++++ Text for analysis

NEW ORLEANS — New life could be coming to the vacant Plaza Tower, a fixture on the city’s skyline for decades, thanks to an ordinance the City Council passed last week.
The ordinance allows for the 45-story skyscraper’s owner to operate the building’s parking garage, but only if a complete redevelopment plan for the entire building is submitted within two years.
The council voted 6-0 Thursday to approve the ordinance for conditional use that requires JSW Plaza Tower LLC, the owner, to submit to the City Planning Commission within two years of the effective date of the ordinance plans for the full redevelopment of the site.
The company has one year to submit plans for the garage’s operation.
Bryan Burns, one of the partners of JSW Plaza Tower, has said the company’s goal is to transform the high rise into a mixed-use facility that would house apartments, office space and shops.
The council voted 5-0 in January to approve a zoning docket to allow the garage to operate. That was necessary to help finance a future renovation project, the building’s owners said.

++++++++

Task 1:
According to the Plaza Tower article, how many stories does the skyscraper have?
Task 2:
Set down, word for word, the part of the Plaza Tower article that opens with "Bryan Burns, one" and closes with "space and shops.".
Task 3:
Write the next part of the Plaza Tower article, picking up after its final sentence.

++++ Source material

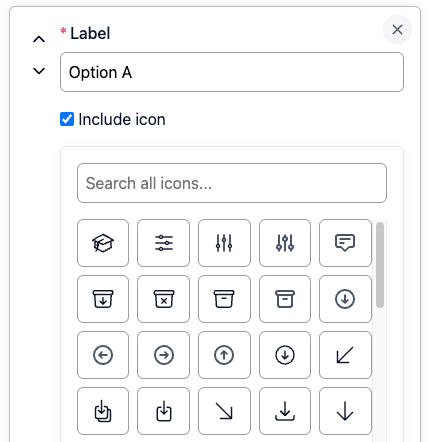
Task: Pick the download tray arrow icon
Action: [285, 411]
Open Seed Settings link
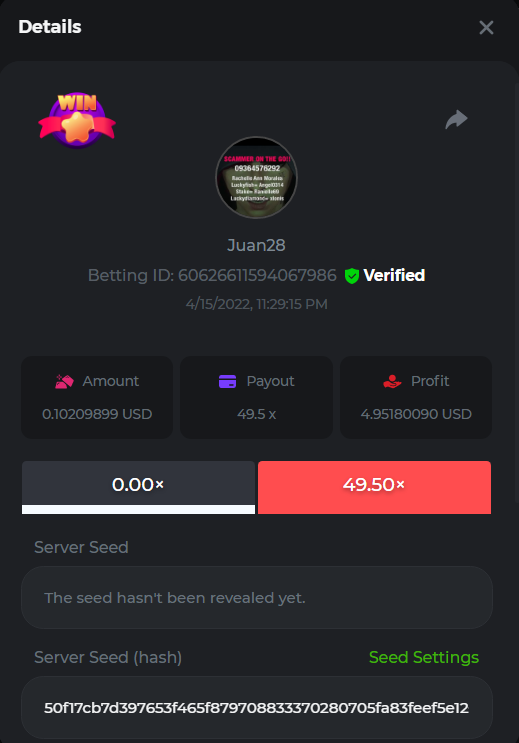This screenshot has height=743, width=519. [x=424, y=657]
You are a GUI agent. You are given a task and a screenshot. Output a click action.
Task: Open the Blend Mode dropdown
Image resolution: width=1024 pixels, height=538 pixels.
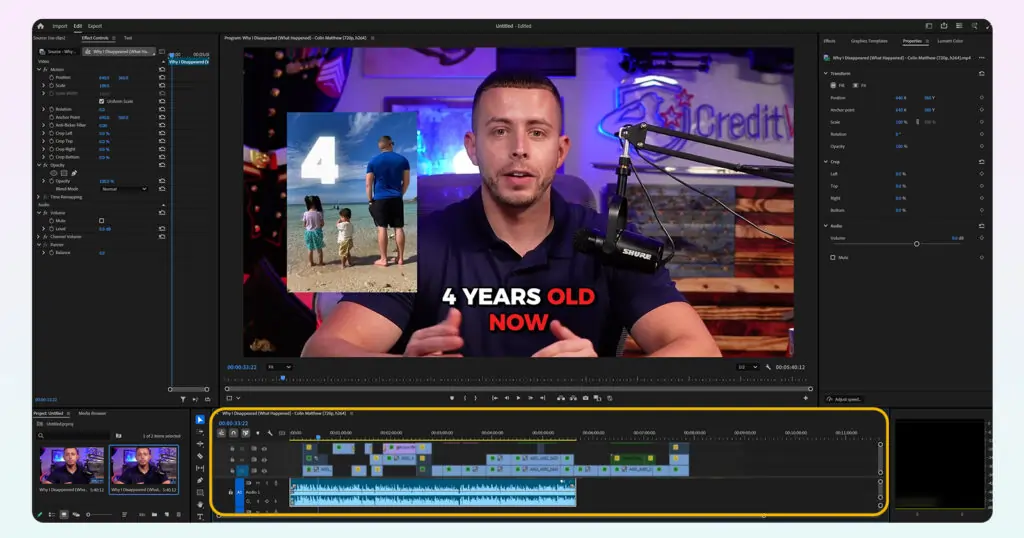tap(123, 189)
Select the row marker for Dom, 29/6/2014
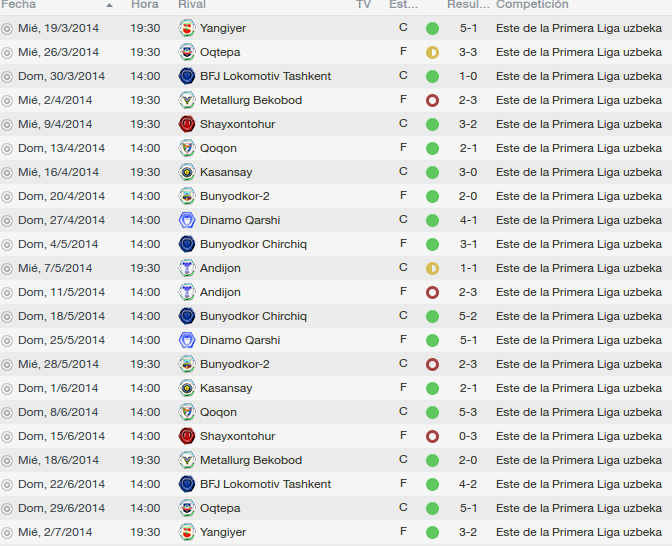 (x=7, y=509)

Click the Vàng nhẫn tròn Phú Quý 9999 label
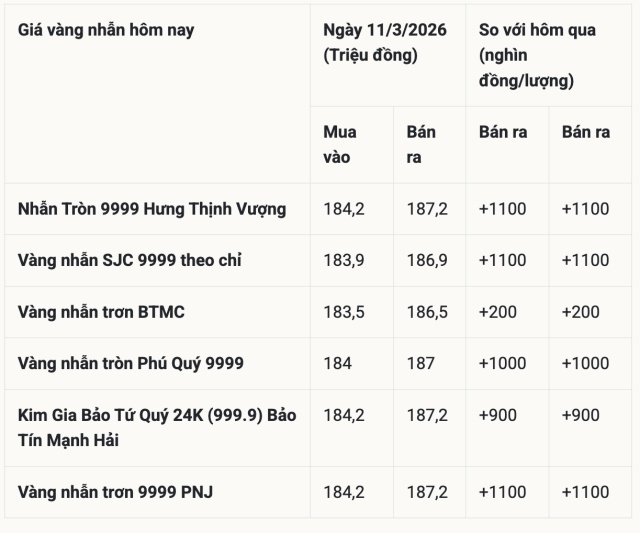pos(130,363)
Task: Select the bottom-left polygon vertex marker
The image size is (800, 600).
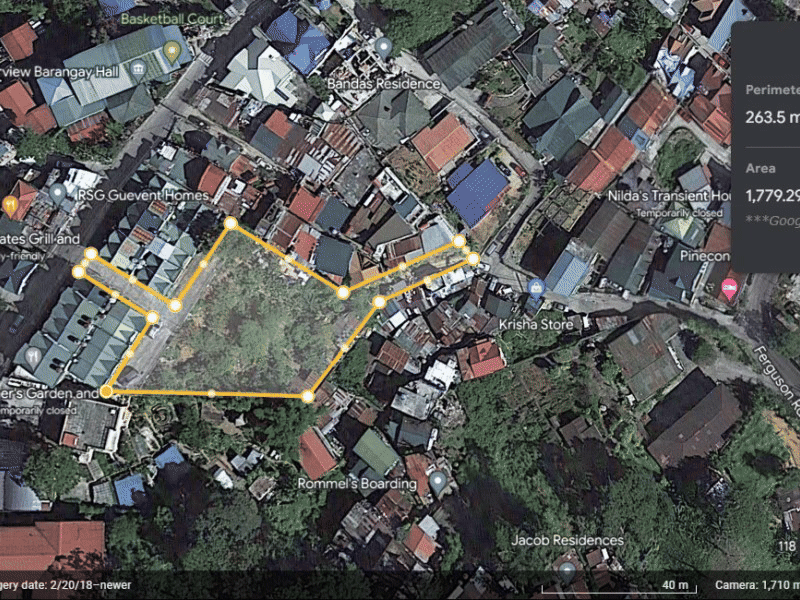Action: click(105, 390)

++++++++

Exercise response 1:
45 stories.

Exercise response 2:
Bryan Burns, one of the partners of JSW Plaza Tower, has said the company’s goal is to transform the high rise into a mixed-use facility that would house apartments, office space and shops.

Exercise response 3:
Jeff Good, an attorney with Jones Walker who represents, JSW Plaza Tower LLC, said during the council meeting that allowing the garage to reopen would be a “turning point” for the building.
But District B Councilwoman LaToya Cantrell said at the time she would not approve an ordinance to give the decision the force of law until she was assured that a full redevelopment plan would be implemented.
Cantrell recently has said she and fellow councilwomen Stacy Head and Kristin Gisleson Palmer will soon introduce legislation that will toughen laws for blighted buildings, particularly in the Central Business District.
During Thursday’s meeting, Cantrell said she had more confidence in the plan to bring the building back into commerce.
“This will get the lights back on,” she said.
Cantrell said the building is listed in the National Register of Historic Places, something that would open it up to federal and state historic restoration tax credit eligibility.
That aspect is an integral part of paying for any redevelopment.
The Plaza Tower sits at Loyola and Howard avenues on the edge of the Central Business District, removed from the critical mass of high rises that make up the core of the city’s skyline and CBD.
Opened in the late ’60s, the tower was meant to anchor a row of other skyscrapers on Loyola Avenue. Those, however, never came into being, and the CBD grew up along Poydras Street.
In the following years, the building began to deteriorate and was plagued by complaints about toxic mold. It closed 10 years ago when the last tenants moved out.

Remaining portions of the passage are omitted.